Ergenlik, bir olgunlaşma evresidir. Çocukluktan yetişkinliğe adım atma sürecine verilen bu çağ kız ve erkek olmak üzere farklı yaşlarda gerçekleşir. Belirtiler farklılık gösterse de genelde fiziksel ve ruhsal değişimler gözle görülür bir şekilde fark edilir. Ergenlik döneminin başlangıcı ortalama olarak erkeklerde 10-15, kızlarda ise 9-13 yaşları arasında başlamaktadır. Yapılan araştırmalar sonucu %95 bu yaş skalasını belirtse de %5'lik kısım farklılık göstermektedir.
ERGEN ÇOCUK VE EBEVEYN ÇATIŞMASI!
- Ergenlik döneminin temelinde çatışma mevcuttur. Bu hem fizyolojik, hem ruhsal, hem de çevreyle olmaktadır. Çocuk yaştan kalan somut düşünceler yerini daha soyut düşüncelere bırakırken, kırılganlıkları da artmaya başlamaktadır.
- Farklı bakış açıları sergilemeye, farklı duygular hissetmeye başlayan ergen için, duygusal ilişkiler, arkadaş ilişkileri ve aile ilişkilerine yeni bir anlam yüklendiği görülmektedir.
- Sıkıntı olan durumlardan bir tanesi de tecrübesiz ergen çocuğun yetişkinliğe bu adımında gerçekleşen problemlere karşı ne yapacağını bilememesi olacaktır. Problemlere karşı çözüm yetisinin az kaldığı, "popüler" adı altında tüm sıkıntılarından kurtulacaklarına inanmalarıdır. Bu yetiyle aile ilişkilerini de sıkıntıya düşürebilmektedirler. Bu noktada ailenin dikkat edeceği unsur olabildiğince özen göstermek olacaktır.
ERGENLİK DÖNEMİNDEKİ SİNİRLİ ÇOCUĞA NASIL YAKLAŞILMALI?
- Aileleri tarafından değerli olduğunu hissettirmek iletişimin ilk ayağıdır. Kendini değerli hissetmeyen ergen birey, değerli hissedeceği ortamlara girmekten çekinmeyecektir. Dolayısıyla bu dönemde ailenin yapması gereken ilk şey değer verdiğini hissettirmektedir.
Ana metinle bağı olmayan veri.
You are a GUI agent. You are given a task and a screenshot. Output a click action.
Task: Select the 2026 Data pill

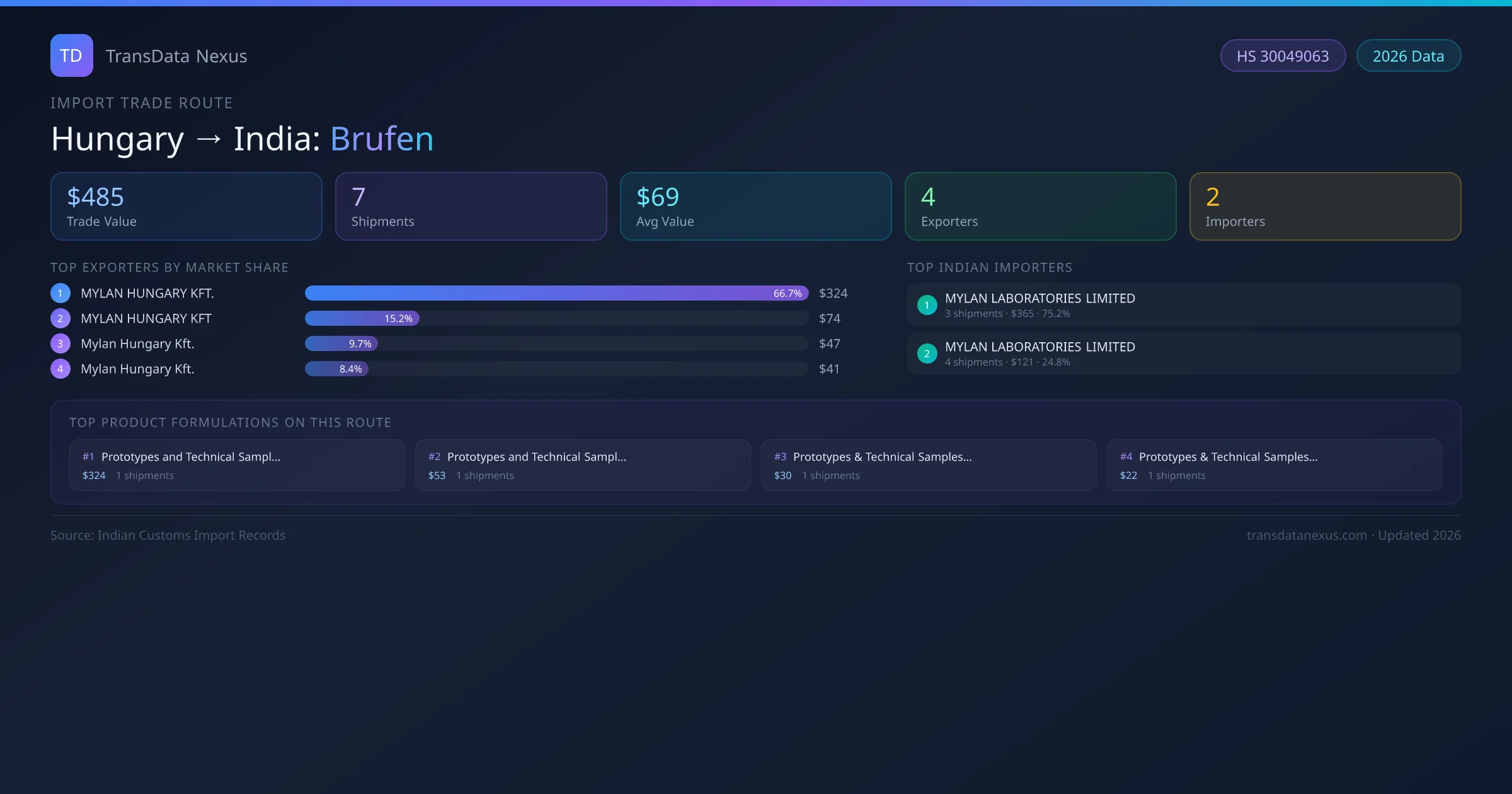click(1408, 56)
- Nasihatlere karşı eleştirel olduğunu düşünen ergen, dinlemeyecek daha çok itilecektir. Doğru iletişim kanalı bulmak ve iletişimi doğru bir şekilde kurmak en önemli şeydir.
- Kafasına taktığı problemlerine çözüm bulamayan ergen birey daha da agresifleşebilir. Bu durumda ailenin yapması gereken şey ona bir hobi edindirmek olacaktır. Çünkü kafasına taktıkça daha çok takacak ve ergen depresyonu dediğimiz ruhsal hastalığa yakalanacaktır.
- Aile desteğini her zaman hissetmesi gerekmektedir. Bu noktada ailenin sürekli bunu çocuğa hatırlatması ve yanında olduğunu hissettirmesi gerekmektedir.
- Ona çocuk gibi hissedeceği şekilde yaklaşım göstermek yine bireyi dış dünyaya karşı savunmasız şekilde itmek olacaktır. Ailenin ona görevler vermesi ve bu görevleri icra etmesi beklenilmelidir.
- Bir diğer önemli nokta anne-babanın ortak bir görüşte olmasıdır. Anne bir şeye onay verirken, baba vermiyorsa veya baba bir gün onayladığı şeyi, ertesi gün reddediyorsa bu da aileye karşı güvensizlik oluşturacak, iletişimin yolu kapanacaktır.